[Start TASK INPUT]
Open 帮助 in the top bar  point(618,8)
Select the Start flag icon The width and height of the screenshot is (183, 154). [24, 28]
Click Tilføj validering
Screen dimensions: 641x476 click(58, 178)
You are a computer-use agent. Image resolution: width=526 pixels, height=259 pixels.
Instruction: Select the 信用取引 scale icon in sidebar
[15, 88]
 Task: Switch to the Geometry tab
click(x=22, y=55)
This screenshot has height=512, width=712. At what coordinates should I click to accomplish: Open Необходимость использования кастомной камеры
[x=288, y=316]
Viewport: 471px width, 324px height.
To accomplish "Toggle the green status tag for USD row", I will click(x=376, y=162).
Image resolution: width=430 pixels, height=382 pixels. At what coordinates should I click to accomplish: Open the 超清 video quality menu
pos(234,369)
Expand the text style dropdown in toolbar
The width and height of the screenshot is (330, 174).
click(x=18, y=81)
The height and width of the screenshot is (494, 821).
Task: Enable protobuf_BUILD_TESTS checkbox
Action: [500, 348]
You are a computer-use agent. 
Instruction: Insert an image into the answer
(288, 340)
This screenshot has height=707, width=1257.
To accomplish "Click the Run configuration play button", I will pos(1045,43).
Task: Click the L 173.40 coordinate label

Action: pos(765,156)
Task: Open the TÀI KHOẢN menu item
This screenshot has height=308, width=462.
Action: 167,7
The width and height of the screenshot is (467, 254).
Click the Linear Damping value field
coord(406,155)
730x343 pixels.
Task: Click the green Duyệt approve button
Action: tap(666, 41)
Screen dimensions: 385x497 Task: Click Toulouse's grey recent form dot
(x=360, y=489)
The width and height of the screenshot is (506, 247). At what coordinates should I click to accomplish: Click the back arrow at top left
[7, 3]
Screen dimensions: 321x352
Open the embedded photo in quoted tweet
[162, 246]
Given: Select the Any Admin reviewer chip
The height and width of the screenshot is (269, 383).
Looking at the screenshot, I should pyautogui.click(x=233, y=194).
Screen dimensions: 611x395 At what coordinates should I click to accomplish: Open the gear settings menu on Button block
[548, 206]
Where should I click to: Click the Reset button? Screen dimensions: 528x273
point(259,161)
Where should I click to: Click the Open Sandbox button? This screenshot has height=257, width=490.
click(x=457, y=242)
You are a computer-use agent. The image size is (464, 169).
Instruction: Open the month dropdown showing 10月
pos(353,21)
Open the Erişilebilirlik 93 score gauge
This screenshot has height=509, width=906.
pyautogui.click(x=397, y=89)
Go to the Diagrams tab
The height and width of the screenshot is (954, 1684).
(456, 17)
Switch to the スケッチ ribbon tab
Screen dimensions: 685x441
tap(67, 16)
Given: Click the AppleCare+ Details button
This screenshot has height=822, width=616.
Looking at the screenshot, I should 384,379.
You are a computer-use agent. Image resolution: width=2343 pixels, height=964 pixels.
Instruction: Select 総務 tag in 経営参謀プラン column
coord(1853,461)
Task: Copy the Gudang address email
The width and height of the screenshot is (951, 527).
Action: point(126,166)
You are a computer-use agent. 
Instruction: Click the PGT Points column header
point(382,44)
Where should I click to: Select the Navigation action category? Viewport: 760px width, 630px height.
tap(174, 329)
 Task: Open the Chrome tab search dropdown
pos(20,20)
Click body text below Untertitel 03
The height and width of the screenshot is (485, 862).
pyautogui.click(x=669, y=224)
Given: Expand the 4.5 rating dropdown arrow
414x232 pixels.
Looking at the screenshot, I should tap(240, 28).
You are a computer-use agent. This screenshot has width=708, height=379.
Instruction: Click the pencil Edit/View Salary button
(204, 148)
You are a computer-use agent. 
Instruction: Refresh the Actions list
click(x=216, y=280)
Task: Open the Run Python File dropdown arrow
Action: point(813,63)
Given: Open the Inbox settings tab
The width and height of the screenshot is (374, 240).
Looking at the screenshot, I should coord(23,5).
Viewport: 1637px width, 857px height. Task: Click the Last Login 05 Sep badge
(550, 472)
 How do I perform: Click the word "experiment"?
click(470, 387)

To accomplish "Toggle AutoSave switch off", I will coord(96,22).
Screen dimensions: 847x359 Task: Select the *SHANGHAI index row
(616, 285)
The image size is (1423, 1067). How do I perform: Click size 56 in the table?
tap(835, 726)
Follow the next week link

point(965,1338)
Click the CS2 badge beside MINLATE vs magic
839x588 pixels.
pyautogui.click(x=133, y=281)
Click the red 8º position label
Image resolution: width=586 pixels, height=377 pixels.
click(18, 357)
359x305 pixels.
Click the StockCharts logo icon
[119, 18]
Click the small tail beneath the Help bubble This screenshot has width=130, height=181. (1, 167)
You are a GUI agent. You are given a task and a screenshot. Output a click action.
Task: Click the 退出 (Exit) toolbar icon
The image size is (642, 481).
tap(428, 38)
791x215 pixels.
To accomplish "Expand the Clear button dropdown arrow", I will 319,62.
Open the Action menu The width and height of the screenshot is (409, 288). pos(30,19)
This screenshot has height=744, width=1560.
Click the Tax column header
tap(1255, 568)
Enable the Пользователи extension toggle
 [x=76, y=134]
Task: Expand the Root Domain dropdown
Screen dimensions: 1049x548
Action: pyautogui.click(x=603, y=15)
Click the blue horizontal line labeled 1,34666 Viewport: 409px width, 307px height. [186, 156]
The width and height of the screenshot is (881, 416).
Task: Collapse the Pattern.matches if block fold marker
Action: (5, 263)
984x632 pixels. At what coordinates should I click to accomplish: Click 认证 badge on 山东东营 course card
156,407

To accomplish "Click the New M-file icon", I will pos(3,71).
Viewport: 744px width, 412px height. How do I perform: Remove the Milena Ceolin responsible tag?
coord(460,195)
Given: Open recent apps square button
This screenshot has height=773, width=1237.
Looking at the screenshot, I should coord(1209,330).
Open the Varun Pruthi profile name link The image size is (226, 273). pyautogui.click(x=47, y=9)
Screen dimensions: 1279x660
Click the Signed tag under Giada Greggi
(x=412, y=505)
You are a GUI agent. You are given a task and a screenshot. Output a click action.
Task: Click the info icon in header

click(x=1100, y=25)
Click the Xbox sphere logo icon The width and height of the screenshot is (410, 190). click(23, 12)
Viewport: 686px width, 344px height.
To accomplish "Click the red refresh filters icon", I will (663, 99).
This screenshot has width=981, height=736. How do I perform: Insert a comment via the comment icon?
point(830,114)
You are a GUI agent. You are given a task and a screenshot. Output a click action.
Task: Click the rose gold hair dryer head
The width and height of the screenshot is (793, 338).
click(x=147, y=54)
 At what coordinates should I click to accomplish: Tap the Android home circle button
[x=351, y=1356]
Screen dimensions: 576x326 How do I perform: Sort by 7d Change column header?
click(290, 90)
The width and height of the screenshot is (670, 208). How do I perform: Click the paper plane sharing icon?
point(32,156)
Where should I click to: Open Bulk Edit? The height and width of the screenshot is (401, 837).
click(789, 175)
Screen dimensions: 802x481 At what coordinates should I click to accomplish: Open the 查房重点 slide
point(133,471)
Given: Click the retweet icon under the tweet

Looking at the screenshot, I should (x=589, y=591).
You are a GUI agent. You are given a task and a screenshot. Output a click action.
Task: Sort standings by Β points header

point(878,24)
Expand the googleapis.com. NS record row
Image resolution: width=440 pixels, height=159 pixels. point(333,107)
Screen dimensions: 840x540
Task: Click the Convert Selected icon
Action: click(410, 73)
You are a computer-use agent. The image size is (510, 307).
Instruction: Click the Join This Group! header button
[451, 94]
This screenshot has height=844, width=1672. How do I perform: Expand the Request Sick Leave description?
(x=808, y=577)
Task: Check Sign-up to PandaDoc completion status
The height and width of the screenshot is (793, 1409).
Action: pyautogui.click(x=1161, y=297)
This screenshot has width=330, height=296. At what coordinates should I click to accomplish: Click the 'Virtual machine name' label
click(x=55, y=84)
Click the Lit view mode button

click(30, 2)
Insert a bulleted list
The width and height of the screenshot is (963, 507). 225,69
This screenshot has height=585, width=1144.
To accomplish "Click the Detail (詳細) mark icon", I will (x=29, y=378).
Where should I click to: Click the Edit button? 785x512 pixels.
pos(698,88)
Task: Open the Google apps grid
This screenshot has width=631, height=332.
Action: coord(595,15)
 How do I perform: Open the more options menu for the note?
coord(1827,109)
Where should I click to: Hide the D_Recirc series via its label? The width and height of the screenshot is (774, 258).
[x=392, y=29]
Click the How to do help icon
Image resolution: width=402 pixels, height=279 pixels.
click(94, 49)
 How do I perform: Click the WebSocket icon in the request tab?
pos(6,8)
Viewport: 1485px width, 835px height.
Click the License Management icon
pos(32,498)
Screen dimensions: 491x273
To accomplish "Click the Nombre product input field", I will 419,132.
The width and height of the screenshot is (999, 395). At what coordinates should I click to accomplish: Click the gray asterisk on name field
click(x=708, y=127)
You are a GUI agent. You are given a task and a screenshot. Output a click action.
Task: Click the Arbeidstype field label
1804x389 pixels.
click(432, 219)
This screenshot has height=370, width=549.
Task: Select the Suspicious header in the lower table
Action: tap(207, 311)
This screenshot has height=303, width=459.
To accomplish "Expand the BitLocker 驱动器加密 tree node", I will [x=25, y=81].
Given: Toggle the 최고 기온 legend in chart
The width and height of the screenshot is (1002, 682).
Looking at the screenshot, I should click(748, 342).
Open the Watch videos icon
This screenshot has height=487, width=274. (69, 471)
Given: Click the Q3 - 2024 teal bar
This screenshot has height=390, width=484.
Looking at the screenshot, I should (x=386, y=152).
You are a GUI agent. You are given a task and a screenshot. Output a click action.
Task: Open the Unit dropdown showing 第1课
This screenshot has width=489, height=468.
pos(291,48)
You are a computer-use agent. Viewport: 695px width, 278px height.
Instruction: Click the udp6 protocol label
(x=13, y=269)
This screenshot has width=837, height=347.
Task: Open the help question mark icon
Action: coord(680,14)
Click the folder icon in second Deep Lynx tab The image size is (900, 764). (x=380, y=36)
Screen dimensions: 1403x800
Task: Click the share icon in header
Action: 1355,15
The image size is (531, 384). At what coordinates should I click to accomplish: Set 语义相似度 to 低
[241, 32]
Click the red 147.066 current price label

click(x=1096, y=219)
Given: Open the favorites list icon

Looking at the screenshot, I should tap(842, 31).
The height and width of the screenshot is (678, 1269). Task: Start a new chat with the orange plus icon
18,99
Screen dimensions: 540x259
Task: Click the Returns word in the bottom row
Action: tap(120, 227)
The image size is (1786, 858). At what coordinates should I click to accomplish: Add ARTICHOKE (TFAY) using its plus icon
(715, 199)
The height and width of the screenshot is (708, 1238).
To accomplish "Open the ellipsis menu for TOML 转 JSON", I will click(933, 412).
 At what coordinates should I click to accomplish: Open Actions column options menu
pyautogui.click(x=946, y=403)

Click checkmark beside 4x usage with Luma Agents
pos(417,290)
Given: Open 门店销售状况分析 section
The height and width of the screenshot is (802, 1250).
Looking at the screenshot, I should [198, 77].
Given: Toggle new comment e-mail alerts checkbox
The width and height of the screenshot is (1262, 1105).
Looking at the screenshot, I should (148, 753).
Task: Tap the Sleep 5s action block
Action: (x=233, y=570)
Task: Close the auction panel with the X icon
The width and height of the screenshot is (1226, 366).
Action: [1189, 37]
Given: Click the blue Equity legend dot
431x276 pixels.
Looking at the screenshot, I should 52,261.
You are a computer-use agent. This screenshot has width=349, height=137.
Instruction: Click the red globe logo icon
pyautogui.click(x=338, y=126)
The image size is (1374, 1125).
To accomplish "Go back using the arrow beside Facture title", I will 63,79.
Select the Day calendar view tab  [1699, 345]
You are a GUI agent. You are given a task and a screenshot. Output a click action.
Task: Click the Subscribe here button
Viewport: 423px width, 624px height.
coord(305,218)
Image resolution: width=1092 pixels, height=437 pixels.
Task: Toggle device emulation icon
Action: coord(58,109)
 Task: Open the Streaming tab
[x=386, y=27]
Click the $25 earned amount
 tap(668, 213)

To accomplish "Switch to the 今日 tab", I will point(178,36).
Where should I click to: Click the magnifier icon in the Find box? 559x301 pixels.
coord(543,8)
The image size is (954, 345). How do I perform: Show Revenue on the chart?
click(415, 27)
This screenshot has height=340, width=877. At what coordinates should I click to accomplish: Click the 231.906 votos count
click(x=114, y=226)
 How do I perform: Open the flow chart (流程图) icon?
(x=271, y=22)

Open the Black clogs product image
[End TASK INPUT]
» THE EXERCISE:
Reproduce everything from the first row down to the row containing "(x=360, y=489)", replacing "Linear Damping" with "Angular Damping" and changing nothing else.

» OUTPUT BELOW:
Open 帮助 in the top bar  point(618,8)
Select the Start flag icon The width and height of the screenshot is (183, 154). [24, 28]
Click Tilføj validering
Screen dimensions: 641x476 click(58, 178)
You are a computer-use agent. Image resolution: width=526 pixels, height=259 pixels.
Instruction: Select the 信用取引 scale icon in sidebar
[15, 88]
 Task: Switch to the Geometry tab
click(x=22, y=55)
This screenshot has height=512, width=712. At what coordinates should I click to accomplish: Open Необходимость использования кастомной камеры
[x=288, y=316]
Viewport: 471px width, 324px height.
To accomplish "Toggle the green status tag for USD row", I will click(x=376, y=162).
Image resolution: width=430 pixels, height=382 pixels. At what coordinates should I click to accomplish: Open the 超清 video quality menu
pos(234,369)
Expand the text style dropdown in toolbar
The width and height of the screenshot is (330, 174).
click(x=18, y=81)
The height and width of the screenshot is (494, 821).
Task: Enable protobuf_BUILD_TESTS checkbox
Action: [500, 348]
You are a computer-use agent. 
Instruction: Insert an image into the answer
(288, 340)
This screenshot has height=707, width=1257.
To accomplish "Click the Run configuration play button", I will pos(1045,43).
Task: Click the L 173.40 coordinate label

Action: pos(765,156)
Task: Open the TÀI KHOẢN menu item
This screenshot has height=308, width=462.
Action: 167,7
The width and height of the screenshot is (467, 254).
Click the Angular Damping value field
coord(406,155)
730x343 pixels.
Task: Click the green Duyệt approve button
Action: tap(666, 41)
Screen dimensions: 385x497 Task: Click Toulouse's grey recent form dot
(x=360, y=489)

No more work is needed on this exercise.